The party is going up against yuan-ti pretty soon and I want some of them (not all) to carry one to three potions on their persons that can be chugged as a bonus action each round. I'm thinking BLESS, STRENGTH (hill giant), HASTE and HEALING.

This goes back to the old issue of Concentration for Bless, but I'd probably rule no in this case. Someone else in this thread mentioned his house rule that spells with a range of self require concentration on a potion, but spells (like Bless) that are cast on others do not require potion concentration.

It's purely a matter of taste, of course, but a potion that allows you to cast a spell to me just seems wrong - that's what scrolls are for. Potion of Animal Friendship, is a unique (AFAIK) and unpleasant aberration.
 

Goblyn

Explorer
I think this opens up a possibility for some depth of the in-game magic economy. Some potions(obv. the ones in the DMG that state it) are higher quality potions that don't require concentration and others exist which are lower quality and do require concentration. Possibly due to the the presence of some rare, or difficult-to-acquire ingredient. Potions that require concentration would thus be easier and cheaper to make.

Note I'm not making a rules argument here. Just sharing an idea this thread gives me.
 

CapnZapp

Legend
To return to the thread question, no there are no potions requiring Concentration. Each and every potion that refers to a spell that requires Concentration specifically negates that requirement.

On the other hand, and this is the point I posted to make, not all spells have potion equivalents.
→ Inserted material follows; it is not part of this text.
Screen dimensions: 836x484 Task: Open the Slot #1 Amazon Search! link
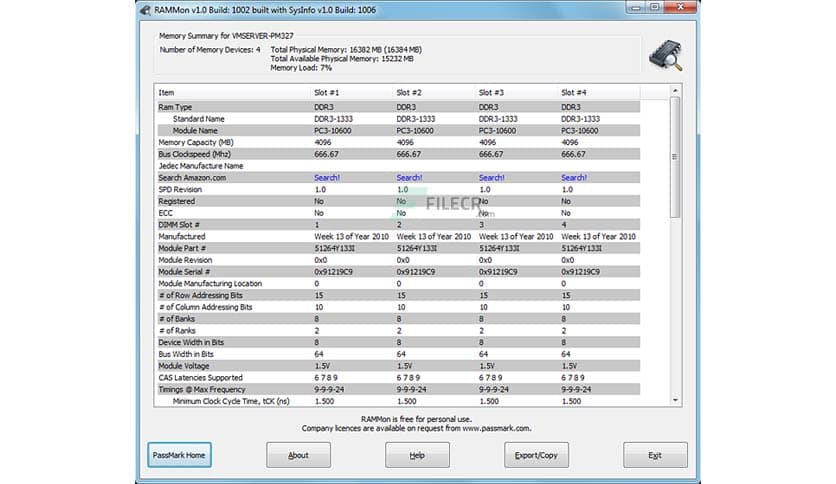click(x=326, y=178)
That is, you're not supposed to be able to boils down any spell into a potion to get rid of its Concentration requirement (if it has one).

There's no generic potion making rule in the DMG. You're restricted to only those potions you can find.

And you can only find the selection statted up by the DMG.

My suggestion here is that if you allow your party to create their own potions, absolutely do not let them get rid of the Concentration requirement. The ability to have the Fighter concentrate on his own Fly or Stoneskin (leaving the Wizard free to concentrate on something else) is plenty powerful as is.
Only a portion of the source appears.